A pair of Canadian joint ventures have U.S. bankers looking north for insight into whether fierce banking competitors can cooperate effectively, experts said.

The ventures, involving Canada's five largest financial institutions, change abruptly the face of bank back office processing in that country.

Last week Canadian Imperial Bank of Commerce and Scotiabank announced a broad alliance that, in effect, merges their back offices. The two Toronto-based banks will set up a company to manage their item processing, telecommunications networks, and data centers.

Earlier in the month, a consortium formed by Royal Bank of Canada, Toronto-Dominion Bank, and Bank of Montreal announced a separate deal involving only item processing.

If successful, the alliances, which are aimed at building scale and reducing processing costs, could inspire changes in the United States, industry experts said.

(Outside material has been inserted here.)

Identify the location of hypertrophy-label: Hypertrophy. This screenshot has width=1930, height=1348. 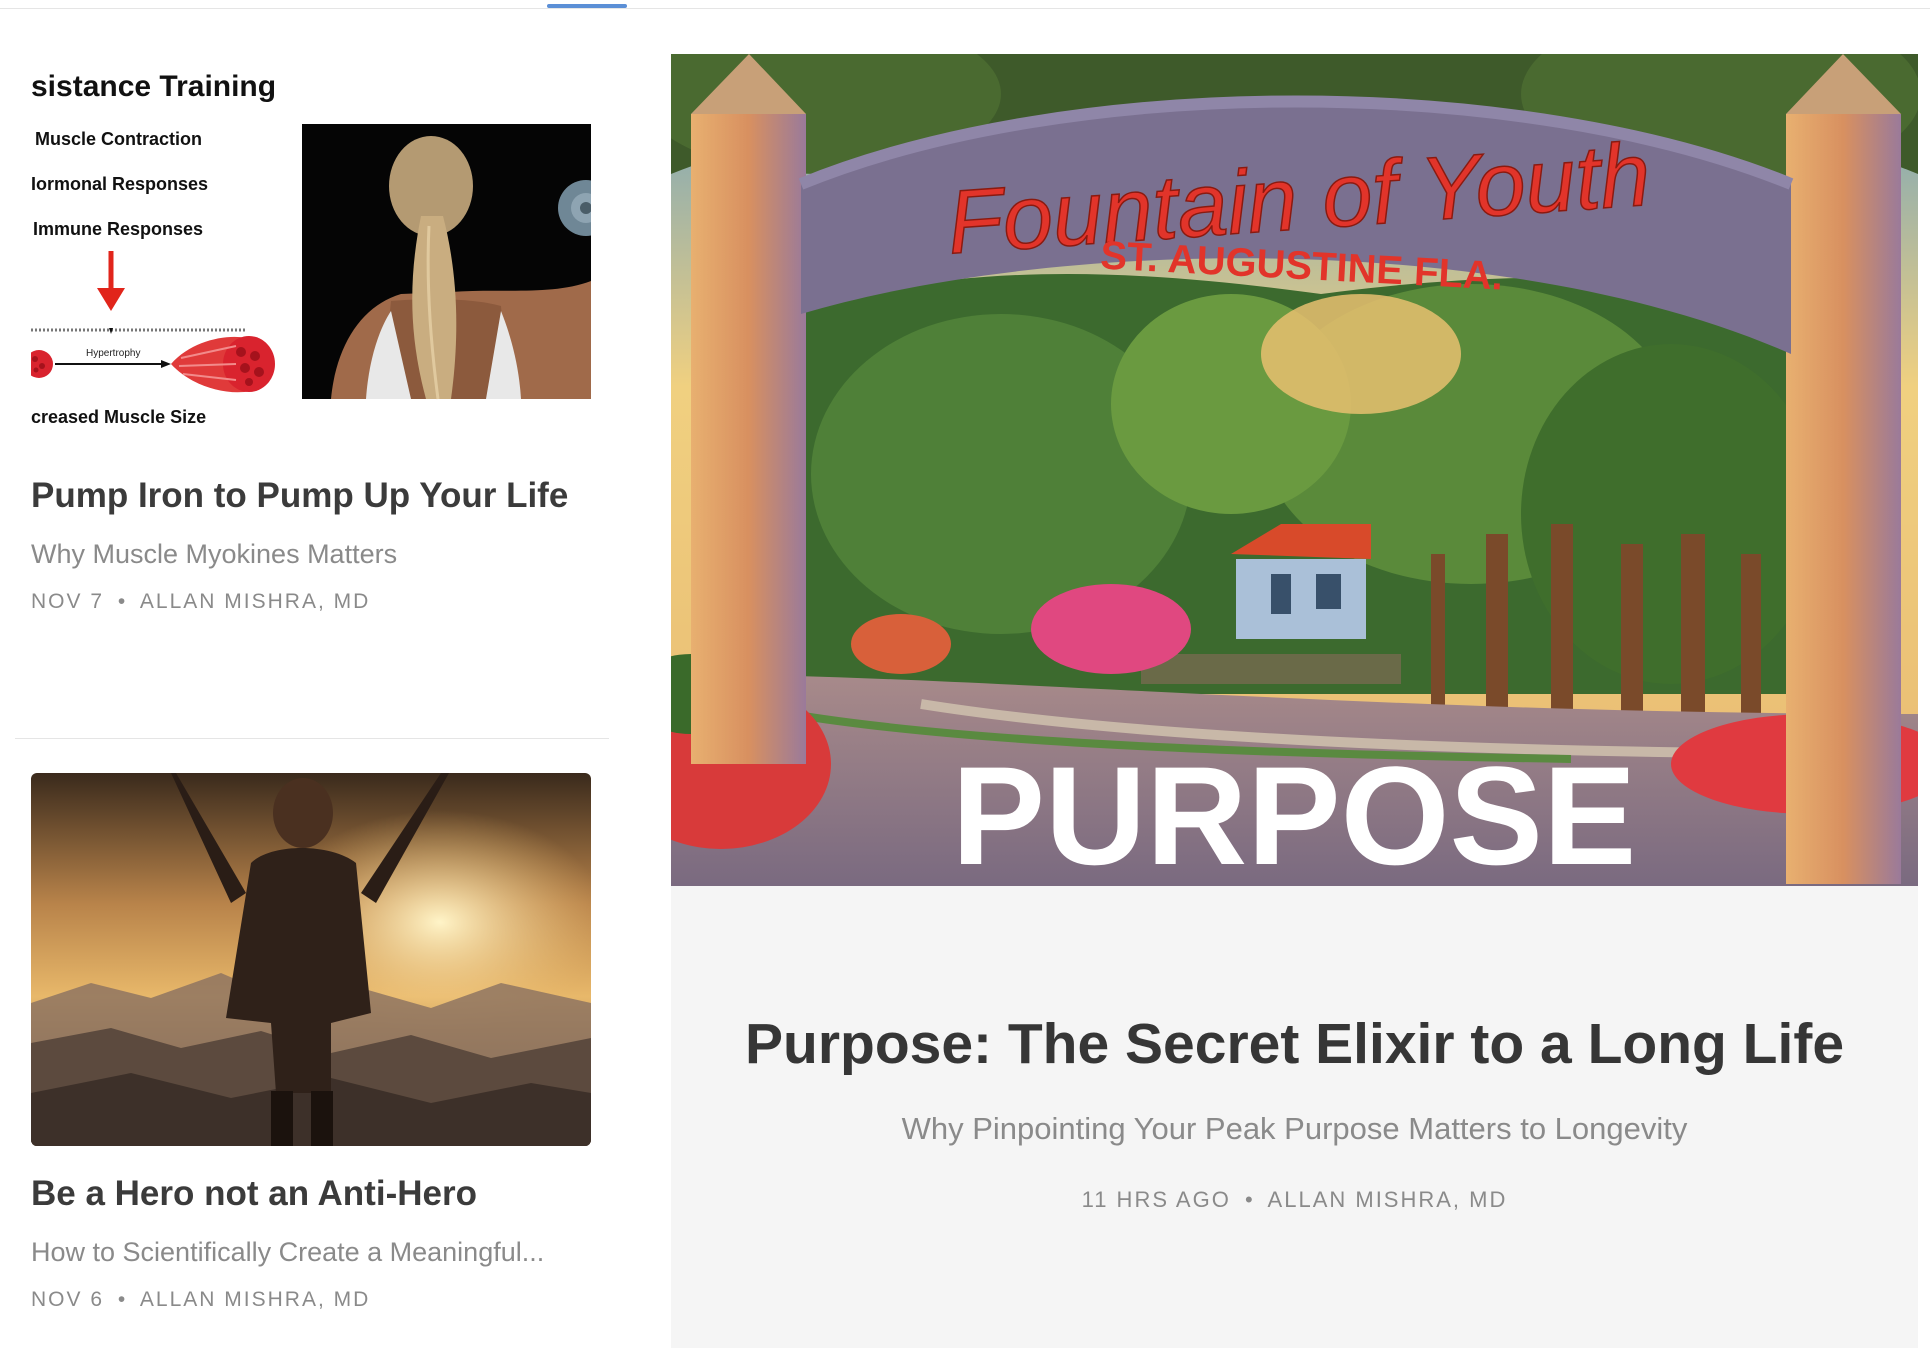
(113, 354).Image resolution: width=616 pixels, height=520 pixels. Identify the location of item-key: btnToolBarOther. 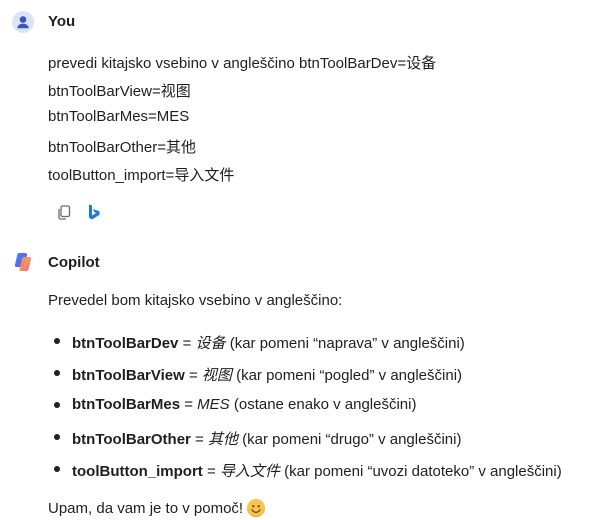
(132, 440).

"I think the more proactive banks are thinking very seriously about forming processing alliances," said Stan Lepeak, program director at Meta, a consulting firm in Stamford, Conn. "It's taken on the form of a religious debate."

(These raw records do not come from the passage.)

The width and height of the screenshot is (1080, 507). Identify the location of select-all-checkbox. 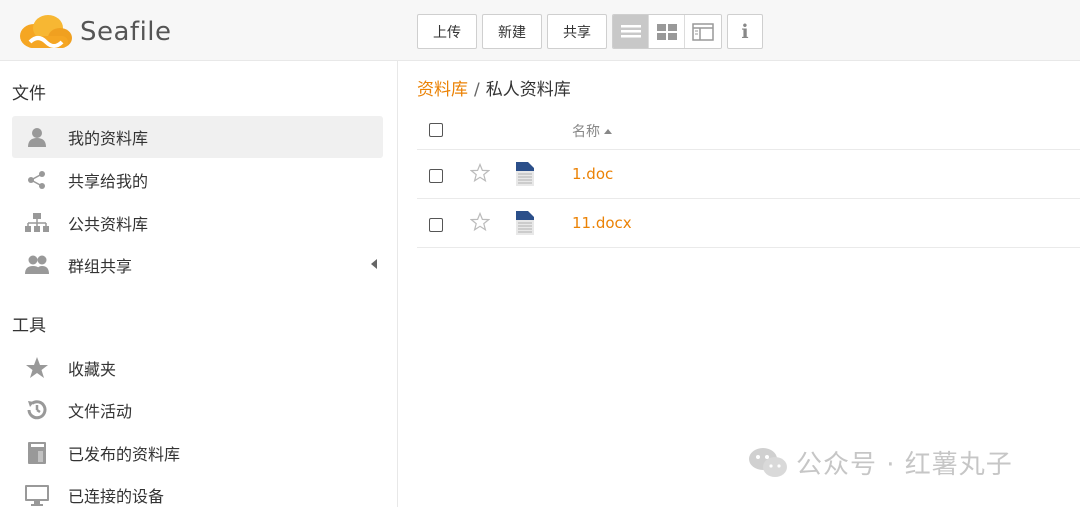
(436, 130). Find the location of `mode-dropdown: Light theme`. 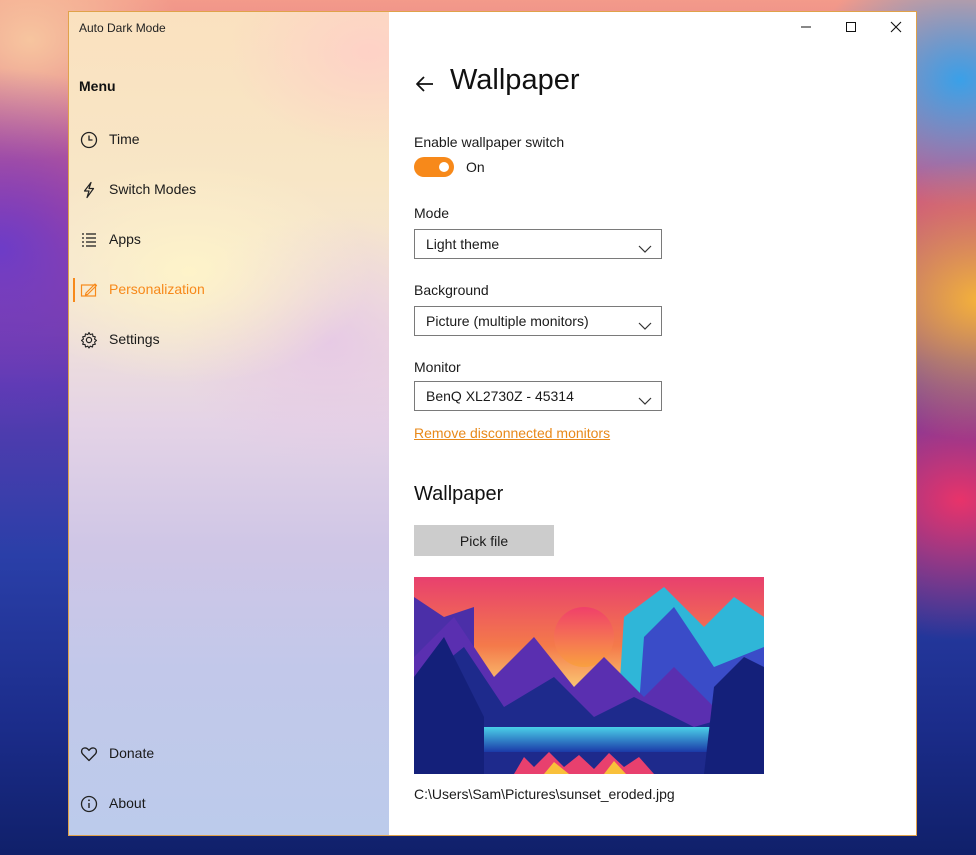

mode-dropdown: Light theme is located at coordinates (538, 244).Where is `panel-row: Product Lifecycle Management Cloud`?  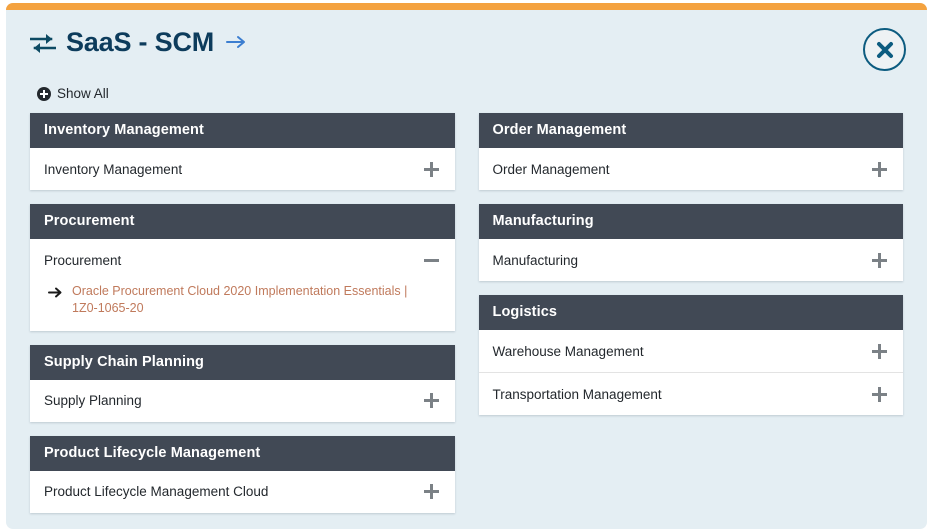 panel-row: Product Lifecycle Management Cloud is located at coordinates (242, 492).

Joint ventures make sense "from a scale point of view," added Doug Halvorsen, marketing manager for Payment Solutions, the document processing unit of International Business Machines Corp. that has consulted with banks on alliances. "But the idea has met with some resistance here."

Executives at Canadian Imperial and Scotiabank cited cost pressures and the need to get access to new technologies as reasons for their joining forces.

"The key was to pool our resources so we could control our destiny," said Albert Wahbe, executive vice president of operations at Scotiabank. "We didn't have the resources and the expertise to keep up with the technology on our own."

Their new company will have an annual operating budget of $650 million and will reduce the annual operating costs of the banks involved by 15%, said an executive at $128.8 billion-asset Canadian Imperial.

Executives involved in the venture said other Canadian banks eventually may participate, but they declined to be specific.

"We're creating a best-of-class approach," said Burt Napier, executive vice president of operations and technology at Canadian Imperial. "I believe the other institutions might see value in sharing."

A spokesman for Royal Bank said their consortium would consider expanding its item-processing venture before looking outside for other processing services. "We're not locked into what we have," the spokesman said. "We could be at the same point they are at in the future."

One of the differentiating factors between the two ventures is that Canadian Imperial and Scotiabank already have chosen at least one nonbank processing partner.

Fiserv Inc. of Milwaukee has been tapped to handle check processing for the new venture. The two banks expect to choose others to manage their computer centers and telecommunications networks in the upcoming months.